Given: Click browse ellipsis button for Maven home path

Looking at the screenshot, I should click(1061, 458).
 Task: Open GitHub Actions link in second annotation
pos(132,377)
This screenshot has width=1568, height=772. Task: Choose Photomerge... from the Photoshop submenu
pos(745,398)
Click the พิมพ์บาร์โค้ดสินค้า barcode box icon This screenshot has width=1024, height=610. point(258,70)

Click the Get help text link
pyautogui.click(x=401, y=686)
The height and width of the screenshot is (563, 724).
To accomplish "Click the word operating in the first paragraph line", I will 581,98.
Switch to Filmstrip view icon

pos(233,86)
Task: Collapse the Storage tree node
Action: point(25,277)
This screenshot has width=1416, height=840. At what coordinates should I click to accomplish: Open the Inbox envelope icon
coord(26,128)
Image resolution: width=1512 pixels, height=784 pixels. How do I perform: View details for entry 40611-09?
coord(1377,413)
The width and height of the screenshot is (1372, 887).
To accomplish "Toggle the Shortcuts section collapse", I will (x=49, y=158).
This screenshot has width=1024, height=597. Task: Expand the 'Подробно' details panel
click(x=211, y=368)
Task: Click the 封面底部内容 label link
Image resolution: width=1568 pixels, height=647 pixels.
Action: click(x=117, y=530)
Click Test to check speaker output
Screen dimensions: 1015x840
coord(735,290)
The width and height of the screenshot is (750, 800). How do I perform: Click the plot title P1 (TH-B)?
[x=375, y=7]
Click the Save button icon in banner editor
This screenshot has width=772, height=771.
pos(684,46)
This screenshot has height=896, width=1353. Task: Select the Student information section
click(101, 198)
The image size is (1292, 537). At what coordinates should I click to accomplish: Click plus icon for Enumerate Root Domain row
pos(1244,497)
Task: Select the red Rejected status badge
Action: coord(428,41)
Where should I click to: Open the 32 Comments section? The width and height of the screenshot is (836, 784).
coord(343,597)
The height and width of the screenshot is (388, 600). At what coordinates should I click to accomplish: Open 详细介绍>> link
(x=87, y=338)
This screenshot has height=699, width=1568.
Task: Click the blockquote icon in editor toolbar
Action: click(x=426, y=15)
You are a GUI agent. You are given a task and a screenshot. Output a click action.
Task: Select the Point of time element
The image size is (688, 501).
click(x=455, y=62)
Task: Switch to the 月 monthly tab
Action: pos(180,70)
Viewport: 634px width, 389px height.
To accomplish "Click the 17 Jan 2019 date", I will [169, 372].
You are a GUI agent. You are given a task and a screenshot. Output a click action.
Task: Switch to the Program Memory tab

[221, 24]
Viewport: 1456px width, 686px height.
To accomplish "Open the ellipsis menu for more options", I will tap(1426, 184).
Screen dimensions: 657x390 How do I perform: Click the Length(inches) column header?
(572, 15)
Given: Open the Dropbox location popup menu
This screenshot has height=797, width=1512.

- [What you should do]: Please reproduce every line of the material word for word.

- [Solution to this problem]:
Given: Click browse ellipsis button for Maven home path

Looking at the screenshot, I should click(1061, 458).
 Task: Open GitHub Actions link in second annotation
pos(132,377)
This screenshot has width=1568, height=772. Task: Choose Photomerge... from the Photoshop submenu
pos(745,398)
Click the พิมพ์บาร์โค้ดสินค้า barcode box icon This screenshot has width=1024, height=610. point(258,70)

Click the Get help text link
pyautogui.click(x=401, y=686)
The height and width of the screenshot is (563, 724).
To accomplish "Click the word operating in the first paragraph line", I will 581,98.
Switch to Filmstrip view icon

pos(233,86)
Task: Collapse the Storage tree node
Action: point(25,277)
This screenshot has width=1416, height=840. At what coordinates should I click to accomplish: Open the Inbox envelope icon
coord(26,128)
Image resolution: width=1512 pixels, height=784 pixels. How do I perform: View details for entry 40611-09?
coord(1377,413)
The width and height of the screenshot is (1372, 887).
To accomplish "Toggle the Shortcuts section collapse", I will (x=49, y=158).
This screenshot has width=1024, height=597. Task: Expand the 'Подробно' details panel
click(x=211, y=368)
Task: Click the 封面底部内容 label link
Image resolution: width=1568 pixels, height=647 pixels.
Action: click(x=117, y=530)
Click Test to check speaker output
Screen dimensions: 1015x840
coord(735,290)
The width and height of the screenshot is (750, 800). How do I perform: Click the plot title P1 (TH-B)?
[x=375, y=7]
Click the Save button icon in banner editor
This screenshot has width=772, height=771.
pos(684,46)
This screenshot has height=896, width=1353. Task: Select the Student information section
click(101, 198)
The image size is (1292, 537). At what coordinates should I click to accomplish: Click plus icon for Enumerate Root Domain row
pos(1244,497)
Task: Select the red Rejected status badge
Action: coord(428,41)
Where should I click to: Open the 32 Comments section? The width and height of the screenshot is (836, 784).
coord(343,597)
The height and width of the screenshot is (388, 600). At what coordinates should I click to accomplish: Open 详细介绍>> link
(x=87, y=338)
This screenshot has height=699, width=1568.
Task: Click the blockquote icon in editor toolbar
Action: click(x=426, y=15)
You are a GUI agent. You are given a task and a screenshot. Output a click action.
Task: Select the Point of time element
The image size is (688, 501).
click(x=455, y=62)
Task: Switch to the 月 monthly tab
Action: pos(180,70)
Viewport: 634px width, 389px height.
To accomplish "Click the 17 Jan 2019 date", I will [169, 372].
You are a GUI agent. You are given a task and a screenshot. Output a click action.
Task: Switch to the Program Memory tab

[221, 24]
Viewport: 1456px width, 686px height.
To accomplish "Open the ellipsis menu for more options", I will tap(1426, 184).
Screen dimensions: 657x390 How do I perform: Click the Length(inches) column header?
(572, 15)
Given: Open the Dropbox location popup menu
This screenshot has height=797, width=1512.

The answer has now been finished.